#### PROBLEM DETAILS:
Reproduce each of the entries below line for line, with no changes.

-------- TASK DATA --------

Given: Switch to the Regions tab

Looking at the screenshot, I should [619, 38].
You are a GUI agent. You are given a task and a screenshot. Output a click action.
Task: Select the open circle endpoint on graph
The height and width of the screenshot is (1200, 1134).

--------

#### ANSWER FOR THIS EXERCISE:
Given: Switch to the Regions tab

Looking at the screenshot, I should [619, 38].
You are a GUI agent. You are given a task and a screenshot. Output a click action.
Task: Select the open circle endpoint on graph
The height and width of the screenshot is (1200, 1134).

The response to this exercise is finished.